I forgot to write an entry for today because I was totally immersed in preparing a teaching job – of five-to-seven year olds. It’s a non-demoninational summer program at a local Presbyterian church, and I was substituting for another teacher, so only had to deal with these children for half a day. They were sweet children, but loud and exceedingly active. I decided to teach them how to write a story. I took “The Itsy Bitsy Spider” for my inspiration, a good choice because all the children knew the song. I challenged them into thinking what kind of spider it might be and why it wanted to climb up the water spout. I started them off by having them draw a picture of the spider, which they did enthusiastically. One boy named his spider “Death Spider” and colored it black with red horns, but the others chose less powerful names: Joe, Bitsy, Betty. After some discussion about whether or not bugs could taste good, they decided their spider wanted to get up to the roof, where there were more bugs to eat, and that’s why it started up the spout.

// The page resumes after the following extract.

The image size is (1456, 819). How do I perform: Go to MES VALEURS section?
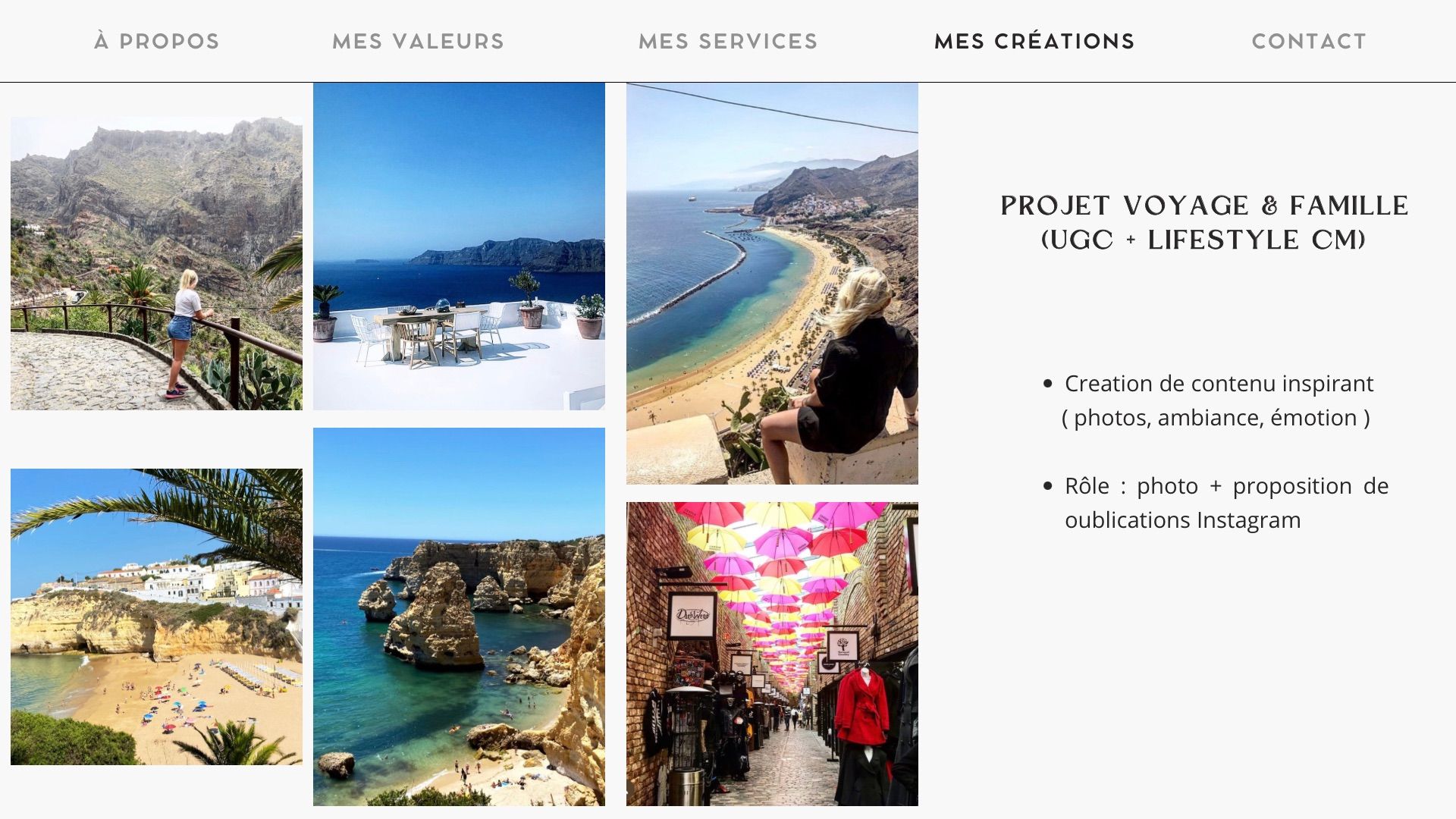pyautogui.click(x=418, y=42)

And that’s as far as we got with the story. We acted some of the action, rubbing our tummies in hunger, speculating whether the spider might eat worms (Ugh no!) when the bugs got scarce, struggling to climb the long, dark passage up the spout. We had only started to list the signs of a storm: darkening sky and the rumble of thunder, when we had to stop for a snack (cookies and string cheese), and then it was time to hit the rumpus room for ten minutes, and then learn some imaginative techniques for painting, before walking to a nearby park – and then the morning was ended, and I came home.
Whew! I couldn’t believe how hard it was to keep the attention of six youngsters, and these were good kids. But it was fun and gave me a refreshed appreciation for the job of teaching.
The Christmas stocking came back from the finisher and I’m still getting used to it. Without the surround of white canvas, it looks very dark. But the ornaments seem to float in the darkness. The beaded tassel at the toe needs a touch-up of added beads. I meant them to dribble off the toe and the dribblers got shortened when the finisher sewed the back onto the stocking – I was warned this would happen. So I’ve got just this tiny bit more to do and then it gets put away until August, when it goes to the State Fair to be judged. All I can see when I look at it now is its many shortcomings, and I’m tempted to withdraw. But I won’t. I think the judge’s commentary may be useful. After all, I’ve got another stocking to start working on.
And here’s the “other” stocking:
Tying the Knot is starting to speak to me, at last. Maybe it’s not a failure after all. I’ve found myself thinking about it, and even working on it here and there. Hurrah!
This past Saturday three of us went out in the noonday sun (a record breaker) to visit the Sculpture Garden in Minneapolis. I wanted to see a horse made of twigs and bark I’d first seen years ago and never forgotten. The artist made the bigger-than-lifesize piece and then cast the pieces in bronze and re-assembled it. Amazing and clever.
But I had a bad reaction to the heat and so didn’t go to the Memorial Day ceremony on Monday, as the temperature climbed to one hundred (breaking a record) and I feared another bad reaction. I’ve gone to that ceremony for several years, and found it very moving. Getting older is not always fun.
We – me, Elizabeth, Tanya, and Ellen – had an early-morning tea party Saturday. We got up at four-thirty am (!), and turned on our commercial-free public television channel to watch the wedding of Prince Harry and Rachel Meghan Markle. We dressed up for it, including hats We ate crumpets, which turned out to be amazingly like pancakes, and Scotch eggs, and drank good black English tea. What a beautiful ceremony! The English are brilliant at ceremony, especially Church of England services. The final blessing was the one given at my Episcopal wedding. “Let their love for one another be a seal upon their hearts, a mantle about their shoulders, and a crown upon their foreheads.” Beautiful.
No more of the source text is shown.